Алтарь - Прозоров Александр Дмитриевич. Страница 15
Он перевел взгляд на Унслана, и тот потупил взгляд:
— Простите, учитель, я не успел сказать. Три дня назад случилось знамение. Явление Спасителя в облаках.
— Какой Спаситель, какое знамение?! — с яростью прошипел колдун.
— Я подумал, Великий, что тебе будет интересно, и прихватил пару снимков, скопированных внешней разведкой… — Славутич сунул ладонь в рукав, вытащил оттуда две большие глянцевые фотографии и кинул на стол. — Это явление было зафиксировано не нами, а орбитальным американским телескопом «Хаббл» три дня назад. [9] Созвездие Змеи, туманность Орла. На таком расстоянии с Земли фокусы не организуешь. К тому же Исус Христос, шествующий по облакам в нашем направлении, имеет рост в одну пятую светового года. Он удивительно молод, правда?

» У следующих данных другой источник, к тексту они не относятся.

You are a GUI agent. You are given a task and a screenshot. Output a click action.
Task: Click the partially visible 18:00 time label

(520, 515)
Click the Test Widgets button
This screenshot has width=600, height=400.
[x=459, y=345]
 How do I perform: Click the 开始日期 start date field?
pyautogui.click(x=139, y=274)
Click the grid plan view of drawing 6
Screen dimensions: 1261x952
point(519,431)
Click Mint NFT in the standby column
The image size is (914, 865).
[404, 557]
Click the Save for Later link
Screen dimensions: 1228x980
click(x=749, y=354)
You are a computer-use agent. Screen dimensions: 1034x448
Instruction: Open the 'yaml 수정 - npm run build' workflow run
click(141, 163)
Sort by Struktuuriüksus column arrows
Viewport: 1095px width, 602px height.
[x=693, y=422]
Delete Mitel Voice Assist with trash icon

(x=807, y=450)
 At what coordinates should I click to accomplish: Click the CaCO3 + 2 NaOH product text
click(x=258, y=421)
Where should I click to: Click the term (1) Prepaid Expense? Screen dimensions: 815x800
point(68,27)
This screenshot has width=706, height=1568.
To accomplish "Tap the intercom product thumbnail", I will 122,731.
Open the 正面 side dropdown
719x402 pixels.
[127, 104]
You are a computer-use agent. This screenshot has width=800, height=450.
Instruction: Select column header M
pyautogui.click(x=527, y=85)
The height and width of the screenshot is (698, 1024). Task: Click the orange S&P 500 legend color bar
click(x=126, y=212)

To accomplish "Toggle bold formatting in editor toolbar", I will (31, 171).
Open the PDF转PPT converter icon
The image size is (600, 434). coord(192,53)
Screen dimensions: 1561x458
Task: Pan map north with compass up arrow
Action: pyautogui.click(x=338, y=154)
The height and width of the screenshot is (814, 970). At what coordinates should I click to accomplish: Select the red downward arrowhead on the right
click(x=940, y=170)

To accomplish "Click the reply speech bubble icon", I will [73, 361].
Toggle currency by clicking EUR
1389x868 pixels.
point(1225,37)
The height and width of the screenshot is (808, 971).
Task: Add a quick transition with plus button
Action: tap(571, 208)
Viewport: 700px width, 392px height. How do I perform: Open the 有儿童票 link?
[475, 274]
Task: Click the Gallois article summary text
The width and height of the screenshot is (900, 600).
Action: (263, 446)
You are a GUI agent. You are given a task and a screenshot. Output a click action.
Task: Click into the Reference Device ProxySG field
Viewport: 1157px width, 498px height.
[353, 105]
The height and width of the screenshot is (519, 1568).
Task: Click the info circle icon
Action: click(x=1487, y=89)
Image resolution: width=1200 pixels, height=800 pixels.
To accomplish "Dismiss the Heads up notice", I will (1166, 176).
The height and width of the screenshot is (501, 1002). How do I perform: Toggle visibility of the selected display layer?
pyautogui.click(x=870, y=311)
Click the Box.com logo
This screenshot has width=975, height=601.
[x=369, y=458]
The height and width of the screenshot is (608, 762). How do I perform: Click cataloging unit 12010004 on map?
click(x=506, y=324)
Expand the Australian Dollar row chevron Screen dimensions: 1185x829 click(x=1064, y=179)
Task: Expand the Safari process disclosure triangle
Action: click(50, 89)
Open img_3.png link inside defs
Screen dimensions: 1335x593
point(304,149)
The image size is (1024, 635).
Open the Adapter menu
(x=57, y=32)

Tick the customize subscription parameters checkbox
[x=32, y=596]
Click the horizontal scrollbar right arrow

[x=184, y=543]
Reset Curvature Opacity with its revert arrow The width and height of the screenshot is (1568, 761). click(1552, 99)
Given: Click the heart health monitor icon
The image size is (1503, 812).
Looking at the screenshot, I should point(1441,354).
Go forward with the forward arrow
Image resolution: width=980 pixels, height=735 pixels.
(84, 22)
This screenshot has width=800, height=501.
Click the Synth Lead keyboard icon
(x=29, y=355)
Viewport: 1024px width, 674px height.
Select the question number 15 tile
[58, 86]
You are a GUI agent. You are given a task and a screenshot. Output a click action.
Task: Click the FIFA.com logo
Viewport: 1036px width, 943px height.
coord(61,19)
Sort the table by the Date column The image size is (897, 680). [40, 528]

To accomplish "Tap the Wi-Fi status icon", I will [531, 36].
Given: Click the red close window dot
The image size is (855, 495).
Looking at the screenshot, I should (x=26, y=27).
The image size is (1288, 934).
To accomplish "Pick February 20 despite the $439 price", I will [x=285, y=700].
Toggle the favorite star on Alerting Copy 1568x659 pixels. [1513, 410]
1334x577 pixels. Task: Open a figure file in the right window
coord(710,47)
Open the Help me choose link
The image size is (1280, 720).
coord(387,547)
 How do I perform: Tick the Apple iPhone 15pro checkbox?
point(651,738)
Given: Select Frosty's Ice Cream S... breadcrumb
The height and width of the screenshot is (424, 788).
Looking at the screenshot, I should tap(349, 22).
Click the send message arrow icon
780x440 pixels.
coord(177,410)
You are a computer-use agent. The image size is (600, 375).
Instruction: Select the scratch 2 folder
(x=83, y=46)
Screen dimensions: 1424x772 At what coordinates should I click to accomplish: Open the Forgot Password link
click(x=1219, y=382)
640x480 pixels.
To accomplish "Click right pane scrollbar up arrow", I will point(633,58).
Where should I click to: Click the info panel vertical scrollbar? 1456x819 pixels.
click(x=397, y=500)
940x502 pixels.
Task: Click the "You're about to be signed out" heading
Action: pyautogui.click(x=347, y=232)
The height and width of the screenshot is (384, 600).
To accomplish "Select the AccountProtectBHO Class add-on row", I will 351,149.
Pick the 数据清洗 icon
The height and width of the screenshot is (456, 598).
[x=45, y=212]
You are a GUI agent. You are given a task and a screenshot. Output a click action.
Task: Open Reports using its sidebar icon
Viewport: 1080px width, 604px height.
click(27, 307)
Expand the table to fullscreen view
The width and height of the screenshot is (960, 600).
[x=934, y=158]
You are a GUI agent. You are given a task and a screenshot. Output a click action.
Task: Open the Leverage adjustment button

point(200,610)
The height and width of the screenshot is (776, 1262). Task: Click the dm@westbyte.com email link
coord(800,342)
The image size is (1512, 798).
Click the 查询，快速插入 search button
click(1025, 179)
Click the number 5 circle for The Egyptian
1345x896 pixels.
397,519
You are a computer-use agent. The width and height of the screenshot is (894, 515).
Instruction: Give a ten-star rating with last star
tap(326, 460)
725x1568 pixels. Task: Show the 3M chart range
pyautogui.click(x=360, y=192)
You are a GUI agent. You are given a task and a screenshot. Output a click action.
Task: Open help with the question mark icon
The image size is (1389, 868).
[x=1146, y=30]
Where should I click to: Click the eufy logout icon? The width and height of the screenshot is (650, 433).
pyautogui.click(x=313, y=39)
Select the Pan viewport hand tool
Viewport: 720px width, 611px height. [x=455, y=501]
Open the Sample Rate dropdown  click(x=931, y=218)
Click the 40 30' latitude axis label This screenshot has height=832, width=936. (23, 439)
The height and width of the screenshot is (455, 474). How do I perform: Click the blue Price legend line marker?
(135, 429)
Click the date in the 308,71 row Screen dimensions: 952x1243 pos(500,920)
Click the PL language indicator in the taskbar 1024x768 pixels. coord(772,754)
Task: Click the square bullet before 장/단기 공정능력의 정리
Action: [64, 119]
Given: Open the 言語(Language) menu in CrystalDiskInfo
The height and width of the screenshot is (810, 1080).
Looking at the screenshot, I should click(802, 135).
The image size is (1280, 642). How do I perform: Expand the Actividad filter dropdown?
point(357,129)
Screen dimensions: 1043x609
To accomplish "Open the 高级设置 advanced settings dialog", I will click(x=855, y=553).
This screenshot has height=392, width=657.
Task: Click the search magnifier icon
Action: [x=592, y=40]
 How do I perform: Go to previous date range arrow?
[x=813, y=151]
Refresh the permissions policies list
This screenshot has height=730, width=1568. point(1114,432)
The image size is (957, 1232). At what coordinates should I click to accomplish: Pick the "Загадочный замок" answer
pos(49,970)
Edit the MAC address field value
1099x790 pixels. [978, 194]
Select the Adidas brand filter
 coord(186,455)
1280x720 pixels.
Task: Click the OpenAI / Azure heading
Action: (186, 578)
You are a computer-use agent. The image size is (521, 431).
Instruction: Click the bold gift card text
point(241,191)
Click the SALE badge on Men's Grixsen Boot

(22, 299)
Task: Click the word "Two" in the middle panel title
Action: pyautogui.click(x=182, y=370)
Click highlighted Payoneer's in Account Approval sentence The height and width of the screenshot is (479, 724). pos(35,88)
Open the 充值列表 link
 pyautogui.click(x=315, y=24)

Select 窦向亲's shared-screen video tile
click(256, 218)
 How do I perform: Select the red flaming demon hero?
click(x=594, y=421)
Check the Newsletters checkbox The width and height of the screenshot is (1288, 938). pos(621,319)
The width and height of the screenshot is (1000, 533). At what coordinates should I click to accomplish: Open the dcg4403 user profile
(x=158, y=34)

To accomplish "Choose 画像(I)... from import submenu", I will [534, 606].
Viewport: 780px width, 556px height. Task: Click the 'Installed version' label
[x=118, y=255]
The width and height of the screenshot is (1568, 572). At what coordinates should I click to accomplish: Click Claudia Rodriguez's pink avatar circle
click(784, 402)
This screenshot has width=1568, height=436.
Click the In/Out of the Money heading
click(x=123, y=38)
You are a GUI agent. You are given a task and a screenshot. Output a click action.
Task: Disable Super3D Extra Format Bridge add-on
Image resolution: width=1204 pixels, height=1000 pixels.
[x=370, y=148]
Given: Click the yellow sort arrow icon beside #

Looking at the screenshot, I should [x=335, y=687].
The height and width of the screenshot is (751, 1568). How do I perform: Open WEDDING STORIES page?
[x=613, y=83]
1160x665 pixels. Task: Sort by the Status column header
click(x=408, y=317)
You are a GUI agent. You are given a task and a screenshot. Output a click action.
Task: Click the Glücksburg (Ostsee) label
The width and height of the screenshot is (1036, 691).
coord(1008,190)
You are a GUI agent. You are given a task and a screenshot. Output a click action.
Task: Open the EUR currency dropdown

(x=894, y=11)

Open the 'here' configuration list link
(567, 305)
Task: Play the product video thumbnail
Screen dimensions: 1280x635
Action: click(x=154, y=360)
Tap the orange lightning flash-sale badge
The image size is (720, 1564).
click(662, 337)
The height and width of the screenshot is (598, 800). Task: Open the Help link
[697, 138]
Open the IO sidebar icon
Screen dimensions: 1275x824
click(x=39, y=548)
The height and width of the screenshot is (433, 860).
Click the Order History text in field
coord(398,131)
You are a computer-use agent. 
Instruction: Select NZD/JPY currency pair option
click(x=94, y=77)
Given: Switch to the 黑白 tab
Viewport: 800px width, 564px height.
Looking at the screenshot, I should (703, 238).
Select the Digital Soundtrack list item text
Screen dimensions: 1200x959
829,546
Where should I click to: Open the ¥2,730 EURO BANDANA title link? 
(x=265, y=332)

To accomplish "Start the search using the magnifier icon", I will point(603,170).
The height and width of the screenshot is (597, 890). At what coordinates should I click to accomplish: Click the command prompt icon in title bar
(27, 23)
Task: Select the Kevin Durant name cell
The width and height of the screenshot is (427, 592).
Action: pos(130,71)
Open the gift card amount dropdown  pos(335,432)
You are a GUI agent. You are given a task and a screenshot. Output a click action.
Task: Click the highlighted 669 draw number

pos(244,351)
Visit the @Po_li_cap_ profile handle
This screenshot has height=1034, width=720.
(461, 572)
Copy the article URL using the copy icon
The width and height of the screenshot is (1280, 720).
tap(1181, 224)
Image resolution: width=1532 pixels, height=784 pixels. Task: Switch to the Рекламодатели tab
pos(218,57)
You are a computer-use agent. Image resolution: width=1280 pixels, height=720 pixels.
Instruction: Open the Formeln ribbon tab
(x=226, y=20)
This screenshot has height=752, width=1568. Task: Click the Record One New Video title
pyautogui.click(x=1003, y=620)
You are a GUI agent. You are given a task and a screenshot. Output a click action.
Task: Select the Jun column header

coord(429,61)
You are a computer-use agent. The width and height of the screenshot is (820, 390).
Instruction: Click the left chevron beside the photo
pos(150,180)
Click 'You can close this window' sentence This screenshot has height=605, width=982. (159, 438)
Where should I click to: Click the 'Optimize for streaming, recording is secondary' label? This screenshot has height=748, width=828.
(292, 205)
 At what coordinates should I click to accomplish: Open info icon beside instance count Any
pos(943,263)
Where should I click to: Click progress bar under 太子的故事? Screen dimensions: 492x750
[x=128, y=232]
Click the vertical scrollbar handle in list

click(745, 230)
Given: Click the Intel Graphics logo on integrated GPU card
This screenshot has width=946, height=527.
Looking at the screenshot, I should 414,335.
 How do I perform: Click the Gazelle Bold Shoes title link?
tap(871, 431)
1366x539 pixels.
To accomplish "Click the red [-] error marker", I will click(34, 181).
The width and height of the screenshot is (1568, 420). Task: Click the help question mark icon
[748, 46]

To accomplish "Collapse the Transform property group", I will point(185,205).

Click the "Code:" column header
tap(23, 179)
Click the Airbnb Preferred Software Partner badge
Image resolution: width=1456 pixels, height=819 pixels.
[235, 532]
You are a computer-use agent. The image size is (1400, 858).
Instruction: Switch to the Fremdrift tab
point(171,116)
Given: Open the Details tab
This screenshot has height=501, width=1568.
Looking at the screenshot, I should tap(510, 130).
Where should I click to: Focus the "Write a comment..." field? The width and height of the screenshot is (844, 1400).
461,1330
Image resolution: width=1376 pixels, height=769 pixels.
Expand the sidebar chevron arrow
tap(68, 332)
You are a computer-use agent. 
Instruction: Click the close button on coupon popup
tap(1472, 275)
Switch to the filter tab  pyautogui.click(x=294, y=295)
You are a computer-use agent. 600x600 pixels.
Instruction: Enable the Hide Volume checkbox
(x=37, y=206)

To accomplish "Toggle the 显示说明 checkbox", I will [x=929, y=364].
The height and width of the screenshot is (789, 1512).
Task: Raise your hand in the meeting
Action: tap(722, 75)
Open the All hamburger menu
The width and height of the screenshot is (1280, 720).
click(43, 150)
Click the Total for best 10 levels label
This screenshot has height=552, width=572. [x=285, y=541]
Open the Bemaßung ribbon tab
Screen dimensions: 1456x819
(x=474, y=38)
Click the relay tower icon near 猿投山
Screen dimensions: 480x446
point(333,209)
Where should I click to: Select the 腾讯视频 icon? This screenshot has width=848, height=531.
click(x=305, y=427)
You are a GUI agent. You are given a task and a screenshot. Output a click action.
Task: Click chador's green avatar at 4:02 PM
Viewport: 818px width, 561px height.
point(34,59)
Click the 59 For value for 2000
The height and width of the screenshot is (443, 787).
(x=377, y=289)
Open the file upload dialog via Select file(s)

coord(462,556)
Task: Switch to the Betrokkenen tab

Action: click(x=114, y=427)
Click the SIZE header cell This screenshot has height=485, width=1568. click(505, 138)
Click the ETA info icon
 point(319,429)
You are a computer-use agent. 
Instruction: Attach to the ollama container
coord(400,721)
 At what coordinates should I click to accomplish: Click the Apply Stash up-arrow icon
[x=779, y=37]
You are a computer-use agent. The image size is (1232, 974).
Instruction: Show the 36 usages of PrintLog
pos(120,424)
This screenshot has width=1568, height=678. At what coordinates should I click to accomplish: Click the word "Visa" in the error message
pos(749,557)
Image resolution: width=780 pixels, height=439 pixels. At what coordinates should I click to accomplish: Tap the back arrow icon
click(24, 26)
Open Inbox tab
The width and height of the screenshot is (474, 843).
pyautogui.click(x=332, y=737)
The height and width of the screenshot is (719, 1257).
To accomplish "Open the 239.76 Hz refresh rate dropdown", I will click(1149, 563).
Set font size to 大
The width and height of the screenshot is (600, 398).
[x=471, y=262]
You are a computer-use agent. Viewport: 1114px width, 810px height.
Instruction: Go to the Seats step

— «Тогда явится знамение Сына Человека, и узрят Сына Человека, грядущего в облаках небесных с силою и славою», [10] — тихо пробормотал третий член Круга.
— Что ты несешь, Унслан?! — вскипел Великий Изекиль. — Какое знамение? Ты хоть знаешь, кто вписывал в Новый Завет эти слова?!
— Какая разница, кто и зачем вписывал вещие слова? — пожал плечами Славутич. — Главное, что в них уверовали. Ты совсем забыл, Великий, что мало кто из магов близок тебе по возрасту. Никто из них не помнит, как рождалась Церковь и ради чего произносились слова пророков. Но многие из них ощутили на себе дыхание Святой Инквизиции, каждый из них так или иначе столкнулся с силой, за сотни лет намоленной на святые кресты многими миллионами людей. И каждый знает, что Церковь — очень опасный противник. Во всех концах света три дня назад начали мироточить десятки икон. В храмах индуистских стало уходить жертвенное молоко, в Европе, Канаде, Азии и даже в США люди видели висящие в воздухе светящиеся кресты. Во многие города входили проповедники, провозглашавшие: «Спаситель идет!», после чего исчезали неведомо куда. Слишком много знамений сразу, чтобы в них усомниться. Христианский Мессия заявил о своем рождении. Это значит, что он придет к христианам, на христианские земли, сметая зло и ненависть. Твои слуги решили не рисковать, Великий Изекиль, и смылись отовсюду, где только распространено православие.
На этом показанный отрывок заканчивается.